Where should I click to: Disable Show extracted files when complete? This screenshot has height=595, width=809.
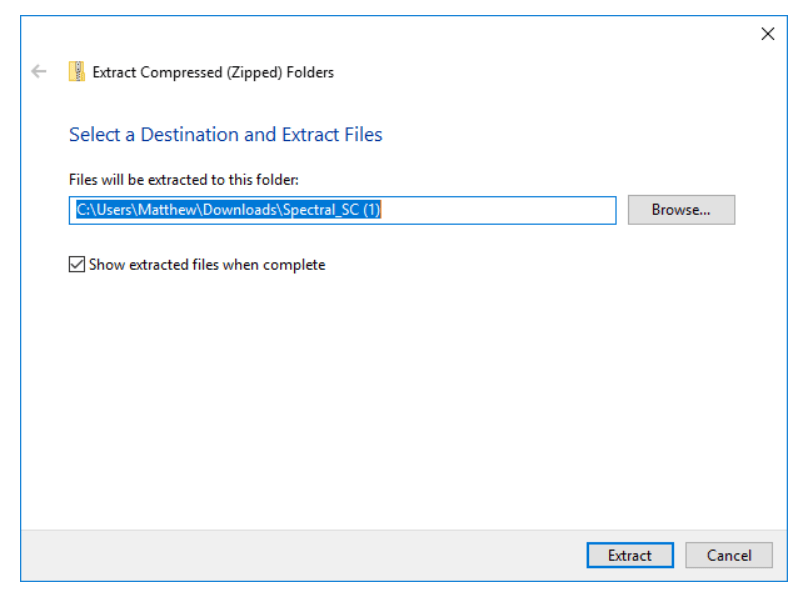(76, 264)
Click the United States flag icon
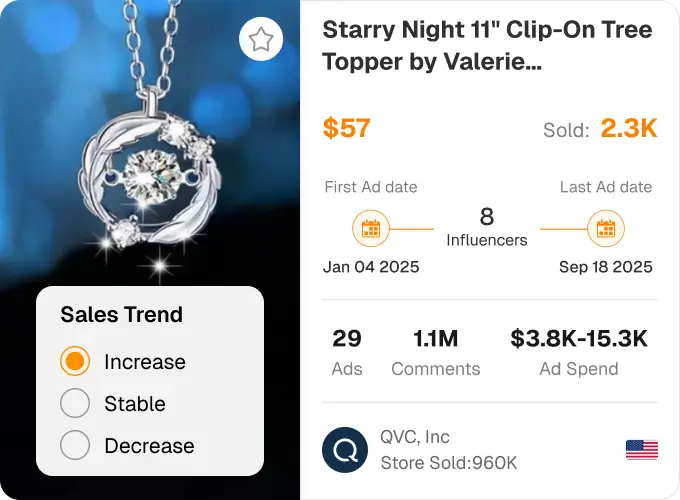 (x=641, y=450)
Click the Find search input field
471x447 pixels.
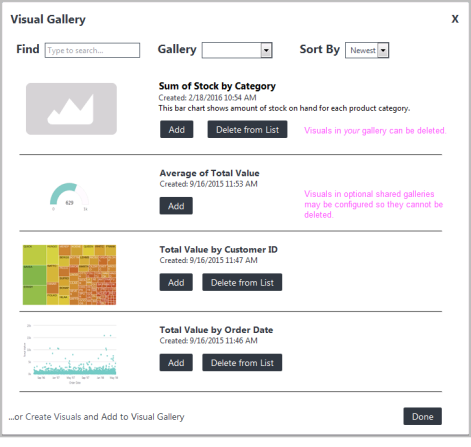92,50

* * *

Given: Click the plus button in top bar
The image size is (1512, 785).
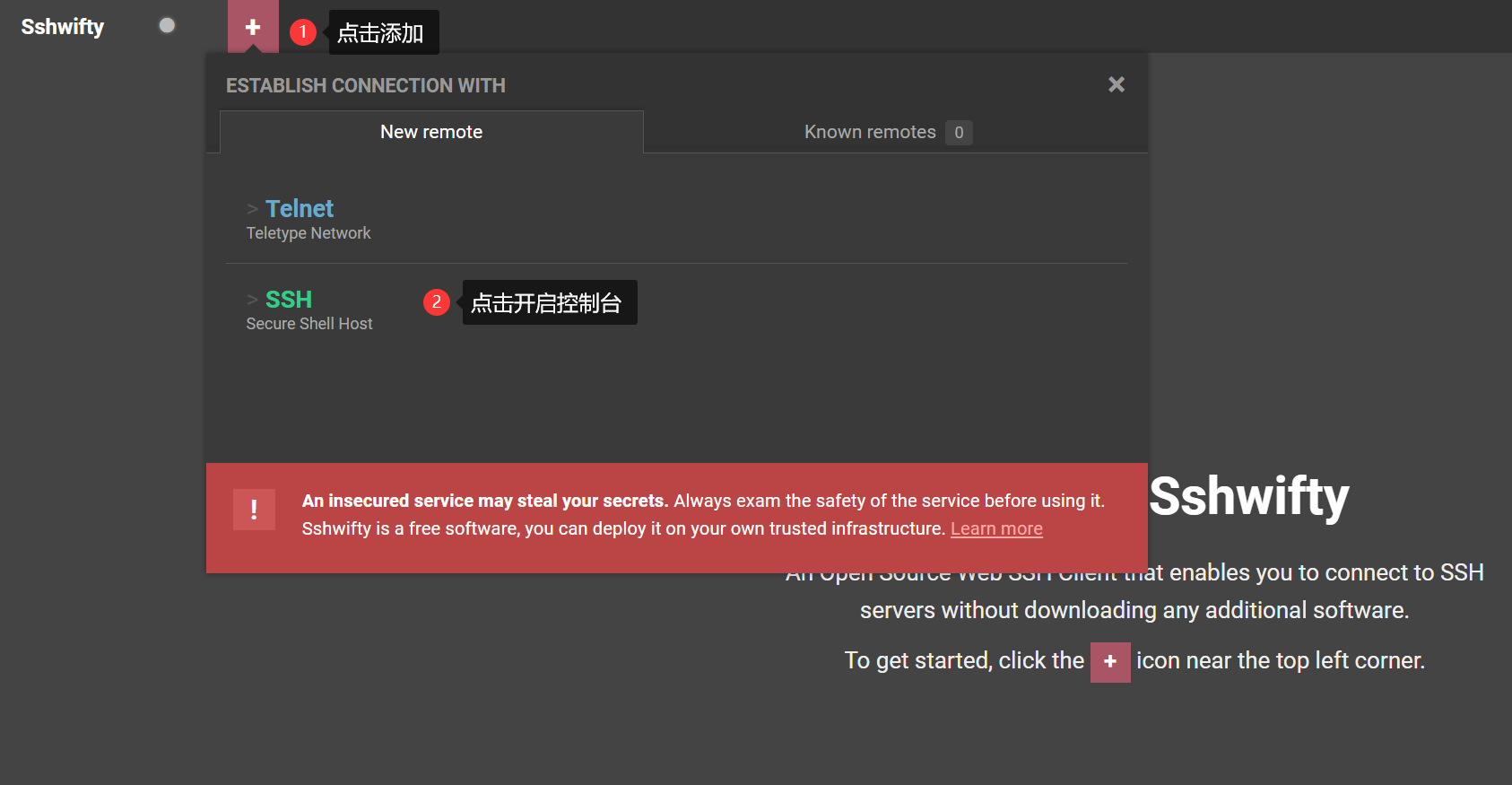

# Challenge:
Transcribe everything from the line containing "Given: Click the plus button in top bar" down to the line containing "The image size is (1512, 785).", both included, without changing a character.

# Response to this exercise:
Given: Click the plus button in top bar
The image size is (1512, 785).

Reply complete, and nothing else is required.